La comparaison de la nomination de Rachida Dati à celle de Renaud Donnedieu de Vabres dans le passé soulève des questions sur la continuité de ministres faisant l’objet de poursuites judiciaires dans leurs fonctions gouvernementales. Les implications éthiques de cette nomination sont débattues, avec certains soulignant la présomption d’innocence et d’autres critiquant le maintien d’une ministre mise en examen.
Du point de vue du monde culturel, la nomination de Rachida Dati a été comparée aux précédents ministres de la Culture sous Macron. Rima Abdul Malak, sa prédécesseure, a été remerciée moins de deux ans après sa prise de fonctions, s’inscrivant dans une série de changements fréquents à ce poste. Cette instabilité ministérielle a été déplorée par plusieurs figures du monde culturel, dont Jean-Jacques Aillagon et Pascal Rogard, mettant en lumière les défis auxquels est confronté le ministère de la Culture en termes de continuité et de stabilité.

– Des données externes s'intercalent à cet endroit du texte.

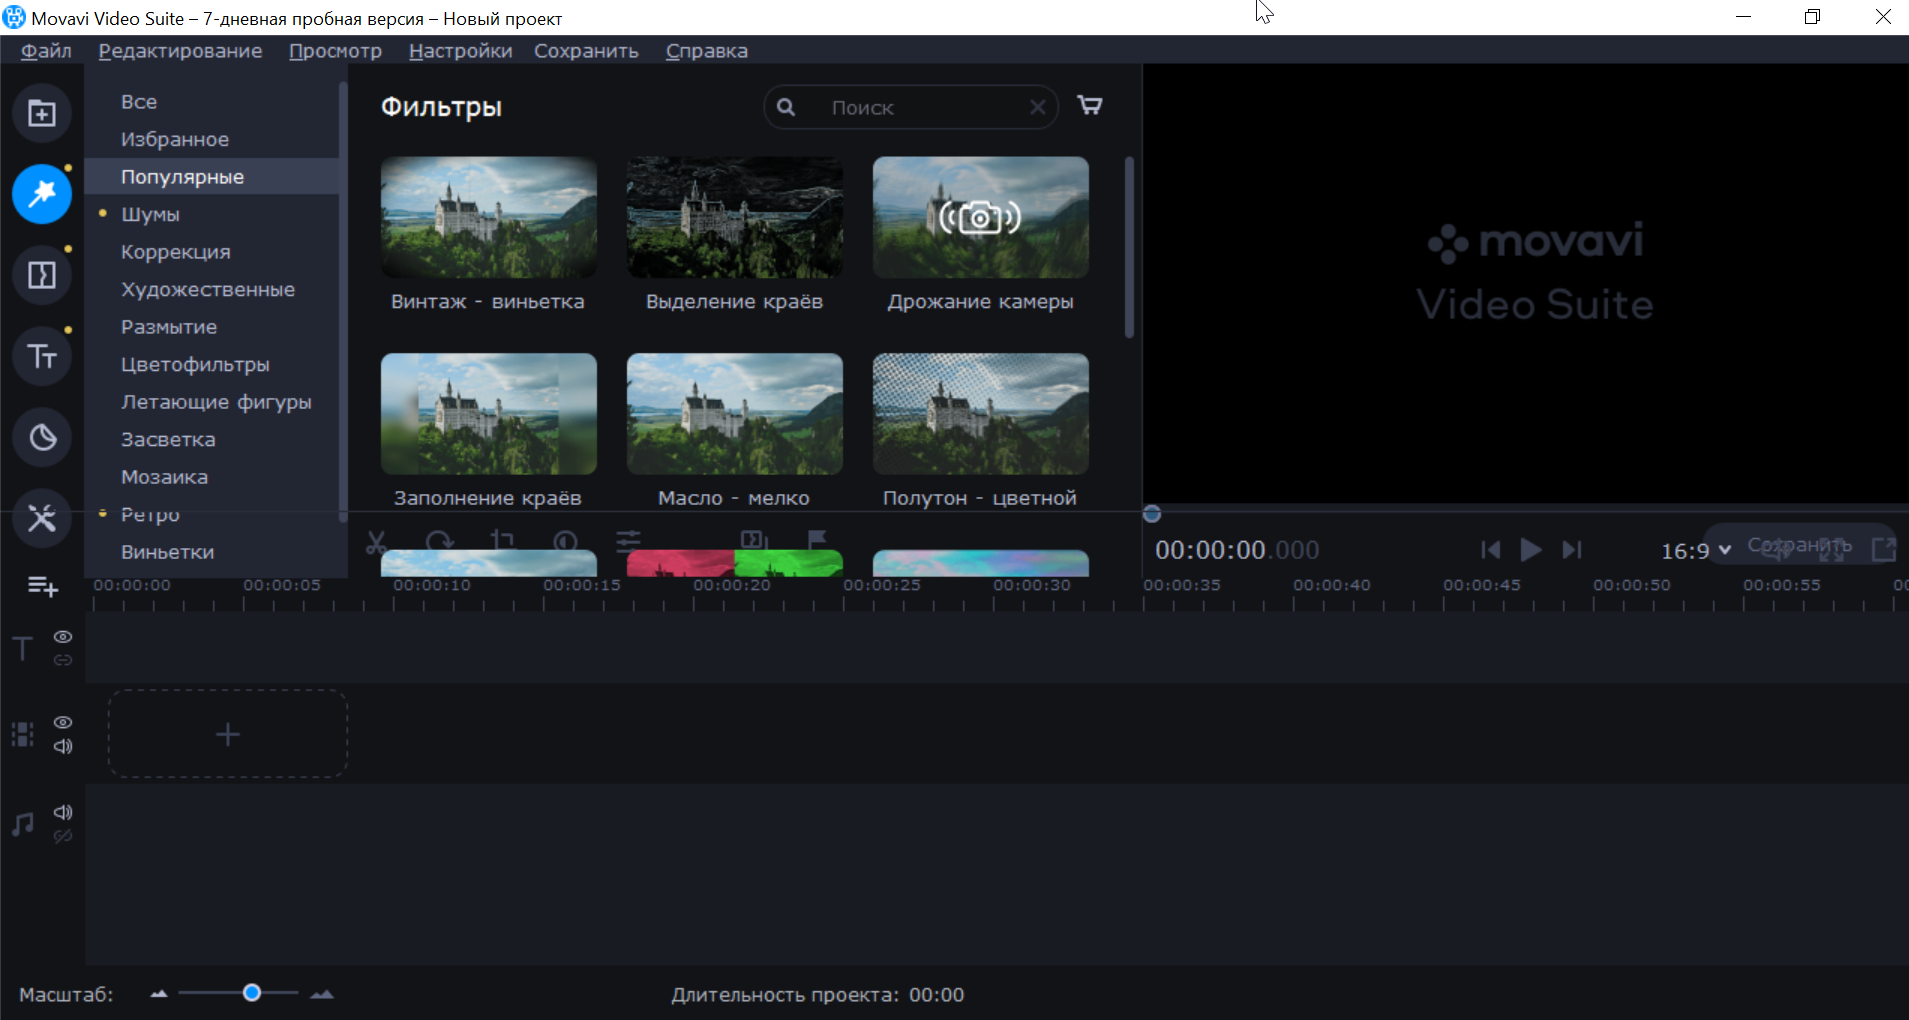
Task: Open the Настройки menu
Action: pos(460,51)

Les réactions politiques à la nomination de Rachida Dati ont également mis en lumière les divisions au sein de la classe politique française. Certains ont salué cette décision comme une preuve de la volonté de Macron de transcender les clivages traditionnels et de s’entourer de personnalités aux horizons divers. D’autres ont critiqué cette nomination comme un calcul politique à court terme, soulignant les risques potentiels liés à la nomination d’une ministre mise en examen.

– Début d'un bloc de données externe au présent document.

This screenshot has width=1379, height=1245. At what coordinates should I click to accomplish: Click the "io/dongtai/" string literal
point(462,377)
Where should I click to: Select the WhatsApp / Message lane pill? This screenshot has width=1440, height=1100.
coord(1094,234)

En conclusion, la nomination de Rachida Dati au ministère de la Culture s’avère être une décision politique complexe et audacieuse d’Emmanuel Macron. Elle soulève des interrogations sur ses compétences pour gérer les dossiers culturels, étant donné son profil politique et ses antécédents judiciaires. Les enjeux politiques et la stratégie électorale semblent prévaloir dans cette nomination, suscitant des réactions mitigées au sein de la classe politique et du monde culturel. Le maintien d’une ministre mise en examen soulève également des questions éthiques et juridiques, mettant en lumière les dilemmes auxquels peut être confronté un gouvernement dans sa quête de stabilité et d’efficacité.